◆ **What to do**
Quote the passage from the text about Jim Easton's career word for word, starting with "Jim Easton (born" and going on through "at Easter Road.".

◆ **Text shown**
------------------------------------------------------------
Jim Easton (born 3 September 1940) is a Scottish former professional association footballer and manager. He played for Hibernian and Dundee and was player/manager of Queen of the South. He also played for the Miami Toros in the NASL and also managed the Vancouver Whitecaps for their first two seasons.

Club career
Easton was with Drumchapel Amateurs before joining the senior ranks with Hibernian. He was with Hibernian from 1960 to 1964, making 79 league appearances in which he scored one goal. He also played in European ties, including a 3–2 victory against FC Barcelona at Easter Road.

Easton joined Dundee and was there until 1971. During his time with Dundee, he made 168 league appearances in which he again scored once. He also played 11 Scottish cup games and 22 league cup games. He also played a number of European cup games scoring the winning goal against Zurich in 1967.

Easton was appointed Queen of the South player / manager in May 1971. He made 57 league appearances for the Dumfries club in which he scored twice. He left Palmerston Park in March of his second season after which he moved to Canada.

Jim Easton played for the Miami Toros in 1973 in the original North American Soccer League. He then moved on to expansion Vancouver Whitecaps as manager from 1974 to 1975, and saw good success during his tenure with a small budget and local players.

International career
While at Hibernian, he gained one Scotland under-23 cap.
------------------------------------------------------------
◆ **Supplied records**
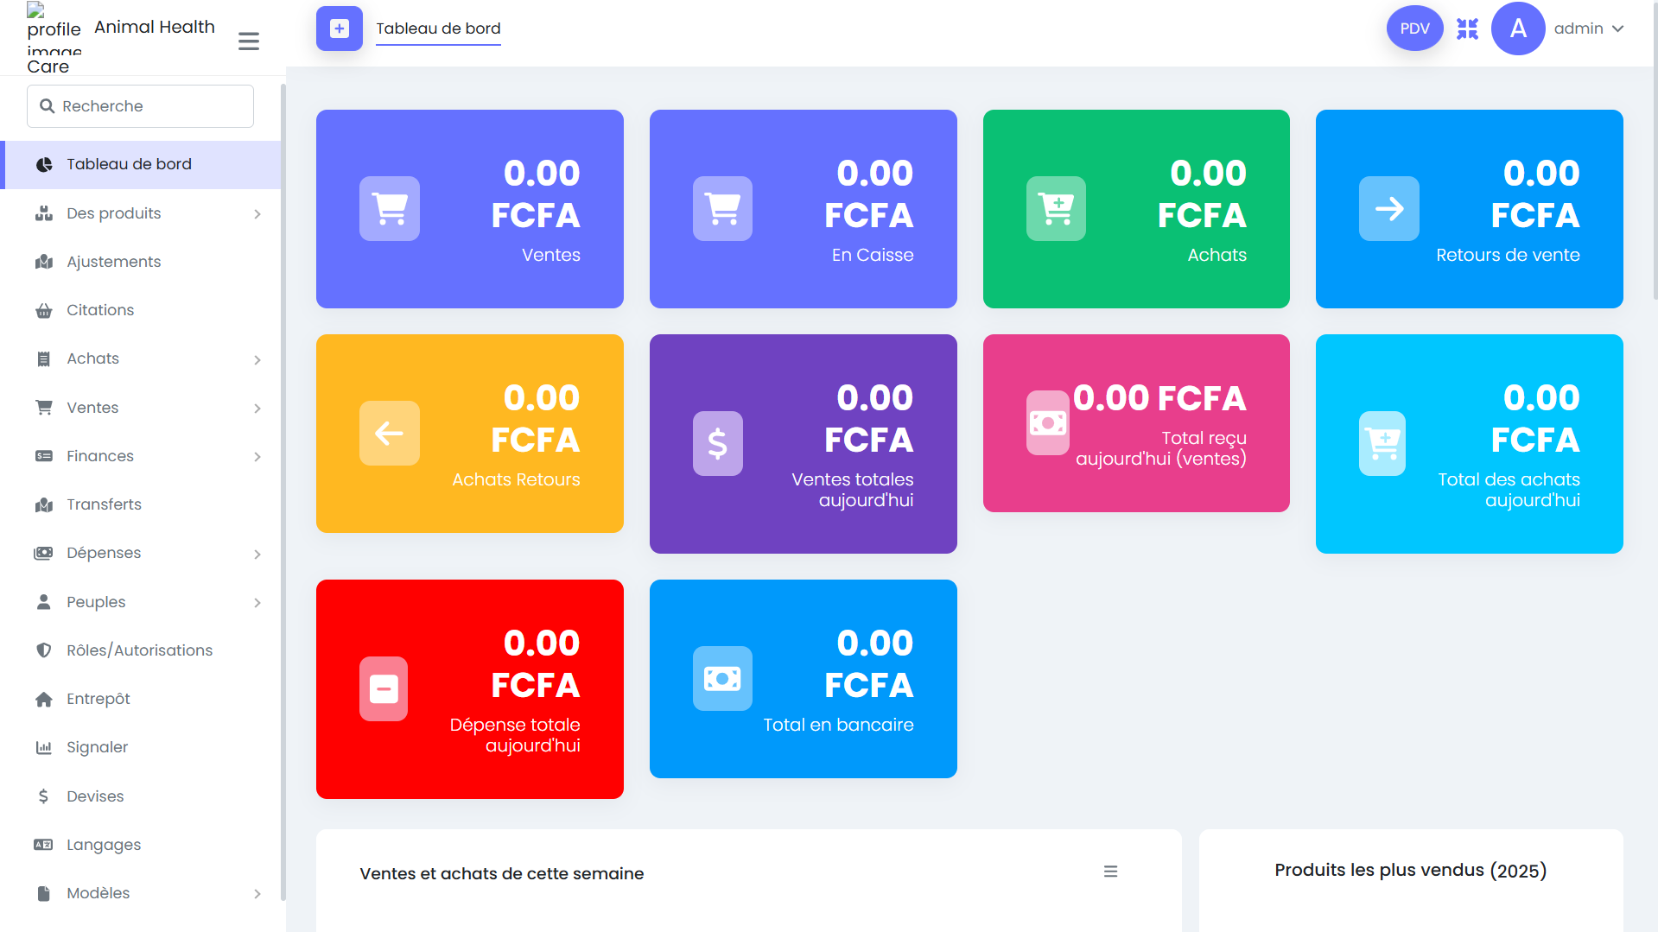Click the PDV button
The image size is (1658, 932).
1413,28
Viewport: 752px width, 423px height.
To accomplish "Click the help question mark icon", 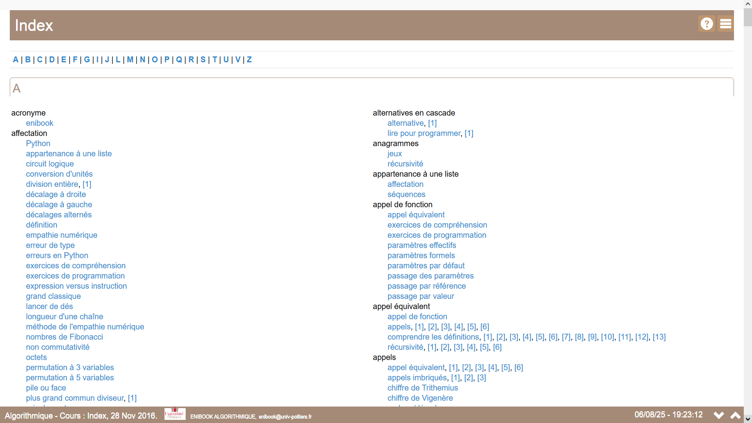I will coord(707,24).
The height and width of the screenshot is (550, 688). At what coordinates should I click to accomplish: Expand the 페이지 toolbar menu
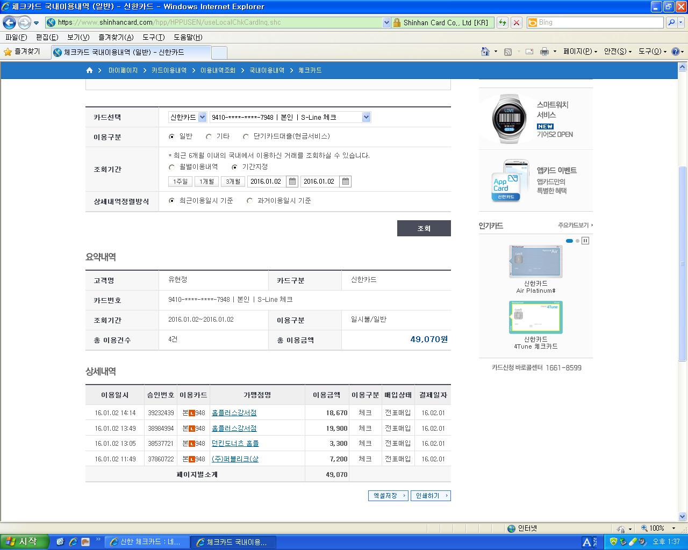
------------------------------------------------------------
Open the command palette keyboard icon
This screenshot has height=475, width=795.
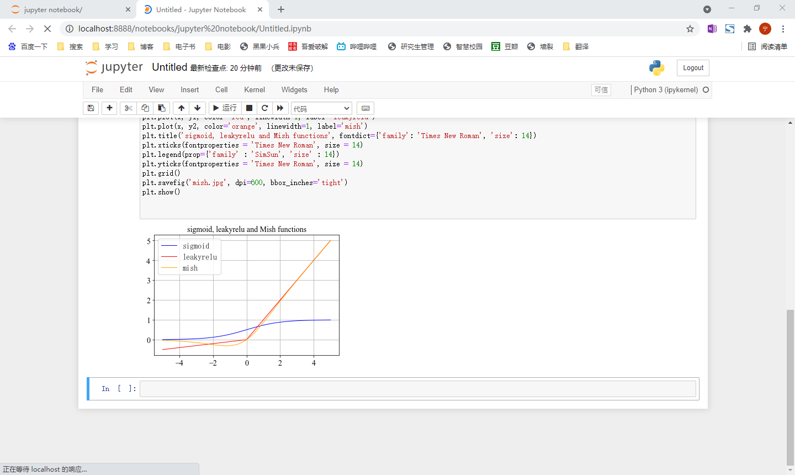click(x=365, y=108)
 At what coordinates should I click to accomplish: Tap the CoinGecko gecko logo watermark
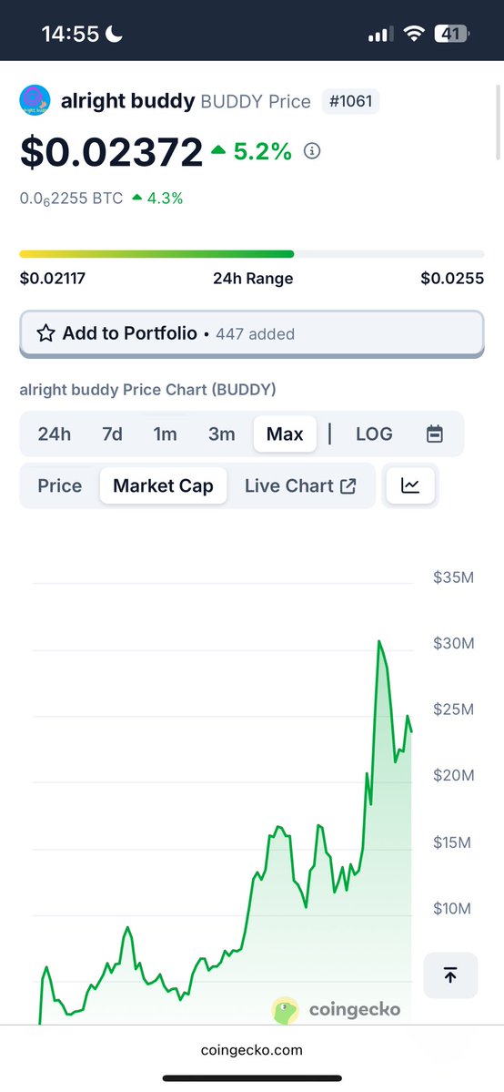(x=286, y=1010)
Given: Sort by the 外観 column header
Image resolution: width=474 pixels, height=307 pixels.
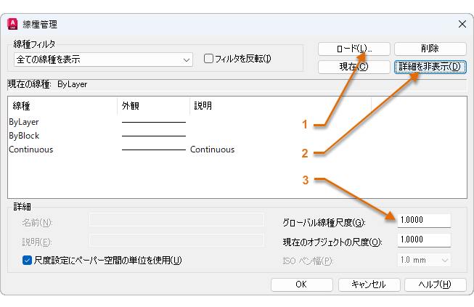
------------------------------------------------------------
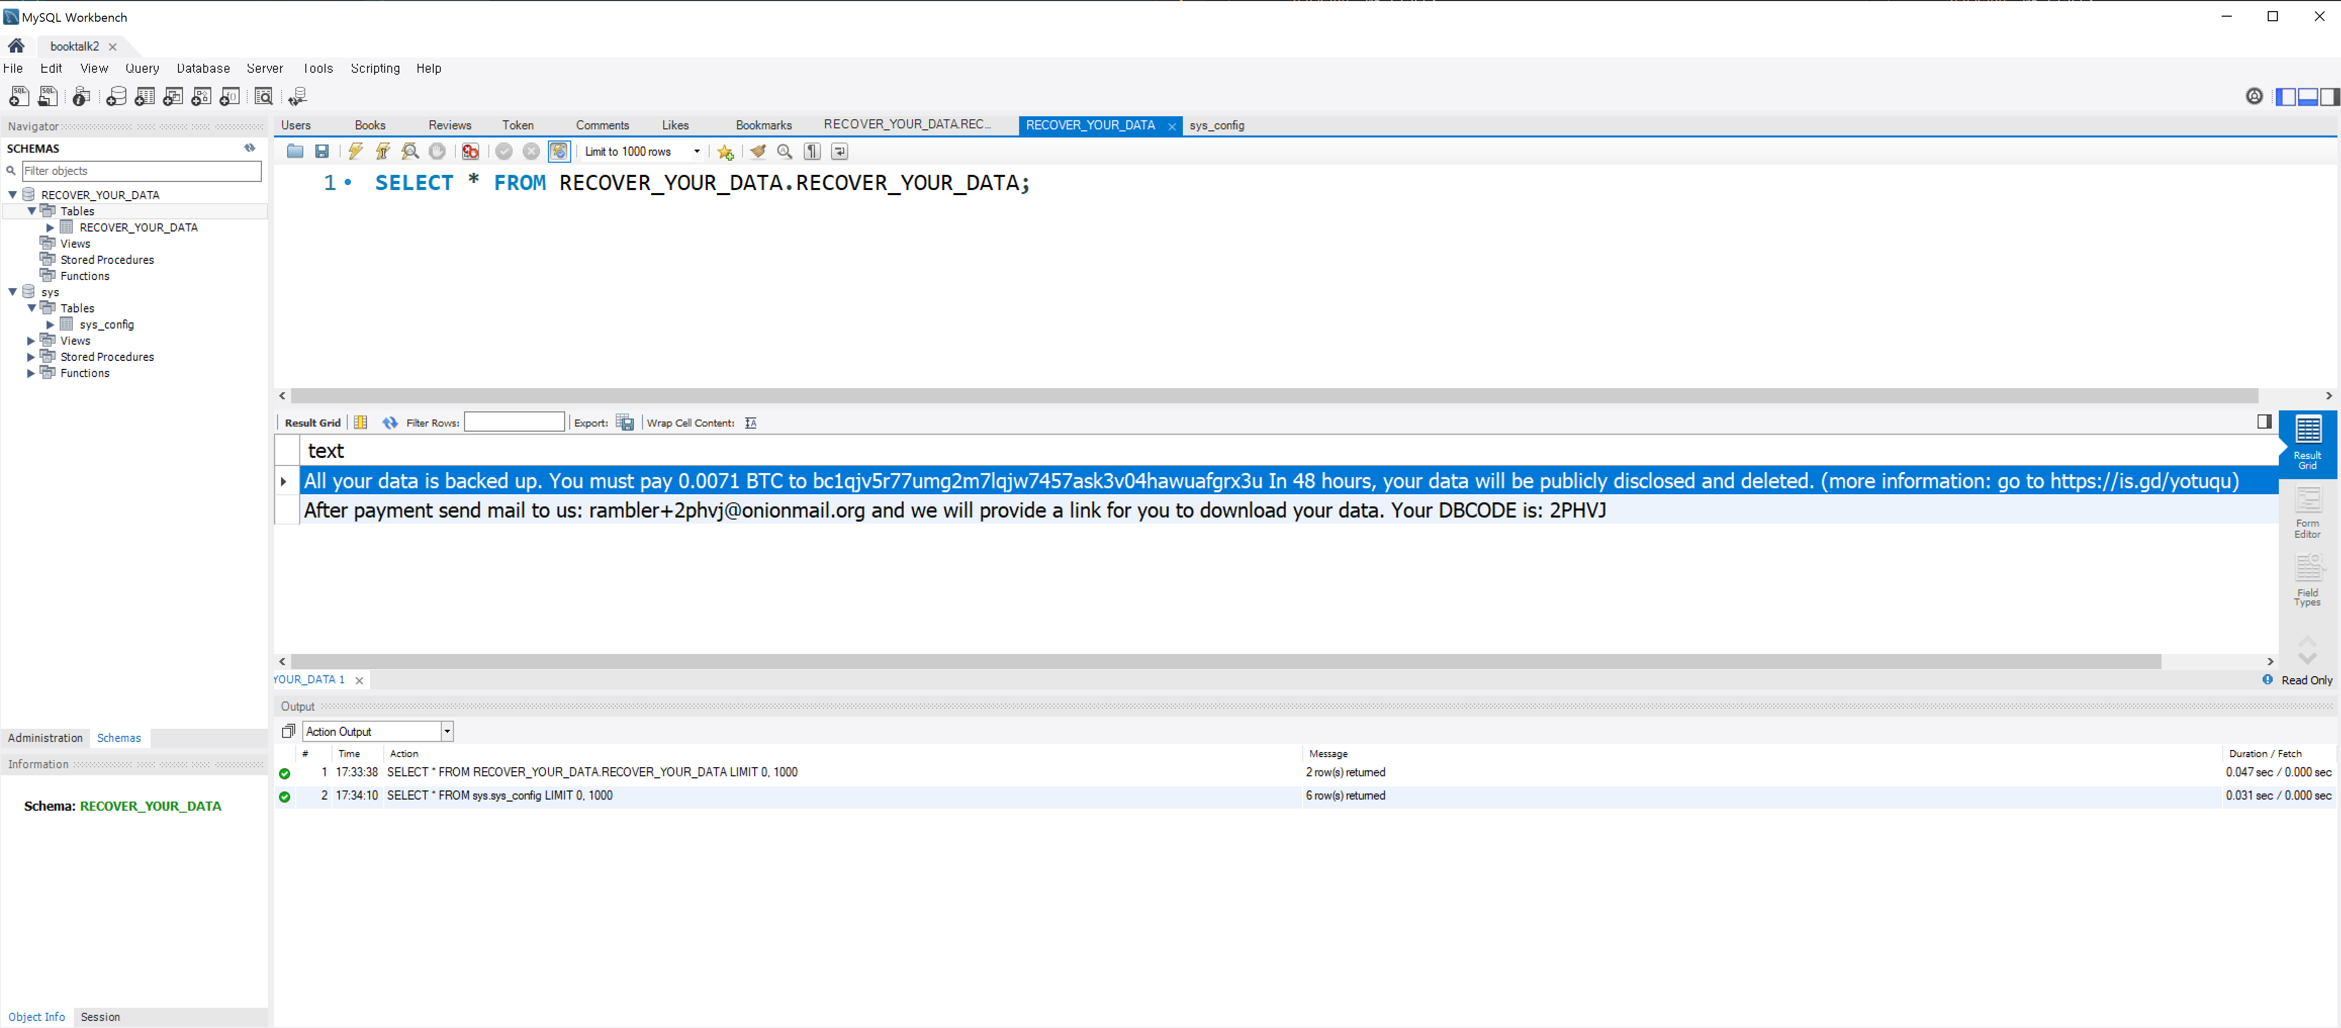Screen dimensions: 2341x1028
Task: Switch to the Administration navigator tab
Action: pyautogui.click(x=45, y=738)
------------------------------------------------------------
◆ **Solution**
Jim Easton (born 3 September 1940) is a Scottish former professional association footballer and manager. He played for Hibernian and Dundee and was player/manager of Queen of the South. He also played for the Miami Toros in the NASL and also managed the Vancouver Whitecaps for their first two seasons.

Club career
Easton was with Drumchapel Amateurs before joining the senior ranks with Hibernian. He was with Hibernian from 1960 to 1964, making 79 league appearances in which he scored one goal. He also played in European ties, including a 3–2 victory against FC Barcelona at Easter Road.